Leo Daft

Leo Daft (* 1843, † 1922) was a native of England high school teacher and pioneer in the field of electric propulsion of railway vehicles.

Daft built in Newark (New Jersey) with the amp one of the first good working electric locomotives. The testing was done on 24 November 1883 on the narrow gauge Saratoga, Mount McGregor and Lake George Railroad in the U.S. state of New York. She pulled an ordinary railway carriage of ten tons weight and 68 passengers plus five people on the locomotive itself with about 13 km / h over a slope of 1:57. The electric power supply was via a conductor rail between the running rails. Already at the end of the ride should the vehicle, however, derailed and gone to pieces.

Even before the opening of the tram has become well known in Richmond to the system by Frank Julian Sprague led from the August 10, 1885 Daft on the Hampden Branch of the Baltimore Union Passenger Railway one of the first electric trams in commercial operation. In this case, a third rail was used for the power supply that was replaced at the crossroads by a consisting of a bare copper wire catenary, against a current collector anpresste from below. The operating voltage was 125 volts. For this operation, Daft built three tramway locomotives with the name Morse, Faraday and Ohm.
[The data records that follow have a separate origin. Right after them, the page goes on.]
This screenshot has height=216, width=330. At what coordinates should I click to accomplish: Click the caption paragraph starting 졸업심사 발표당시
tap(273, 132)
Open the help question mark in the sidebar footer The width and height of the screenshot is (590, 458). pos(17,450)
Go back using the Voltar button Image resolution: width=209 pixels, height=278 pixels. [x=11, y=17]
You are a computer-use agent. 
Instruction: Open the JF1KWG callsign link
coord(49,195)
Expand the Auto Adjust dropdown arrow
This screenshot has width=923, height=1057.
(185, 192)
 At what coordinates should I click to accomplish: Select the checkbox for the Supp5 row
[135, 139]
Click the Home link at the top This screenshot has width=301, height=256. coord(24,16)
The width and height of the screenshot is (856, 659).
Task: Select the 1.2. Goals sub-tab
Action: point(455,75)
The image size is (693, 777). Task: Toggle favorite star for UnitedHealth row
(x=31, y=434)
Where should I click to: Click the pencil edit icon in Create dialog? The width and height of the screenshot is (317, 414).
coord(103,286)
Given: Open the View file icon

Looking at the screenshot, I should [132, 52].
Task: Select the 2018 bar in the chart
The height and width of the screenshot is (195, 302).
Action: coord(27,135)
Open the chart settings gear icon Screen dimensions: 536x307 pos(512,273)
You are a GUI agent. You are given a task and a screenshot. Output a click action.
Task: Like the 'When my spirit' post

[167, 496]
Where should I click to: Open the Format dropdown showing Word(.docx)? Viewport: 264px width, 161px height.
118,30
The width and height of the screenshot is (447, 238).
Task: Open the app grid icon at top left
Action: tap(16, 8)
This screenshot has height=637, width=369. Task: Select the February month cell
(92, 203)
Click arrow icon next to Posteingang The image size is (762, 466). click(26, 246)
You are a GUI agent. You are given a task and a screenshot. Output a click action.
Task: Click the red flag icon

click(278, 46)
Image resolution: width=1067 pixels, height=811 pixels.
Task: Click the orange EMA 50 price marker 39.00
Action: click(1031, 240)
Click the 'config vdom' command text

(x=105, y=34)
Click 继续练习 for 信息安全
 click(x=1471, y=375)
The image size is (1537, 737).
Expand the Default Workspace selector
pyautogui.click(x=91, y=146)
More electric locomotives by Daft were the nine -ton Benjamin Franklin for the New York Elevated who could pull a train of eight cars at 40 km / h, and the Volta and the Pacinotti.

Overall, however, these vehicles have been unsuccessful, so that Daft focused on the construction of cable trams. He built the Second Street Cable Railway in Los Angeles a cable railway, which in the years 1885-1889 perverted.